What I haven’t seen yet, on a quick read-through of the thread:
Let’s say you are going to retire at age 63, but put off taking your SS until you hit 65 or whatever.
In the intervening years, you have to rely on your 401(k) / IRA / whatever to make up the income you’d have been getting from SS.
That means you’re drawing down on your principal… thereby reducing how long that money would last.
I’ve read that to make your retirement money last long enough, it’s recommended that you take only about 4% of your money each year. So if you have a million dollars in an IRA, you’re taking 40,000 per year.

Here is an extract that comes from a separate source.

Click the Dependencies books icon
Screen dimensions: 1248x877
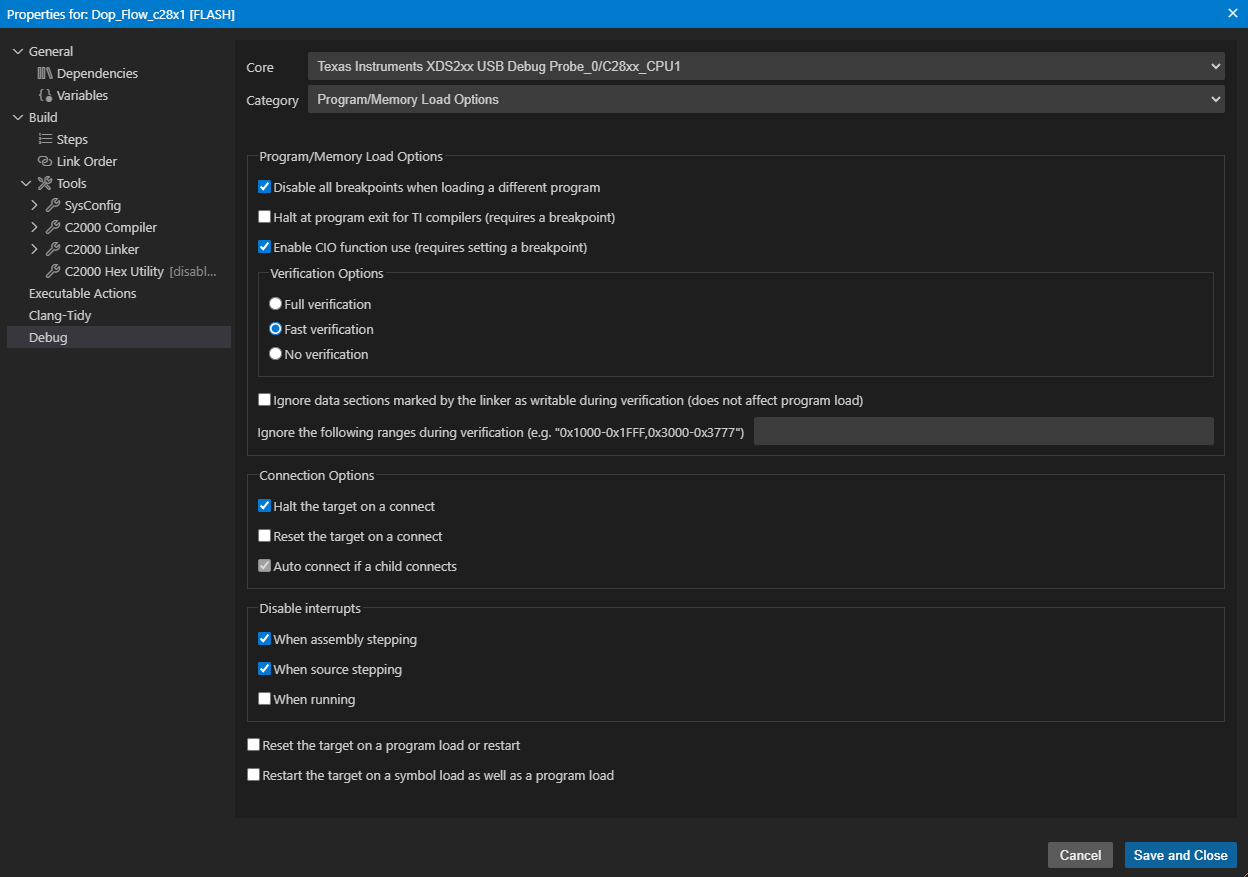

If, at age 65, you’d get 3,000 a month (36,000 a year) from Social Security, you’re going to be getting 76,000 a year. If you need that 72,000 a year starting at 63, you will be taking all 76,000 (152,000 total) from your IRA.
So (ignoring any growth in the IRA in the meantime), you now hit age 65 with 848,000 in your IRA. That 4% is 36,400 now (1,000,000 - 152,000 = 848,000, and 4% of that is 33,920 if I’ve done my math right). So your income is 69,920. To bring it up to 76,000 a year, you’d need to draw down a little more than 4 percent.
A more precise picture there would take into account assumed growth in the IRA (e.g. that 1 million IRA is going to be worth more than 848,000 after 2 years, even with taking 76K a year).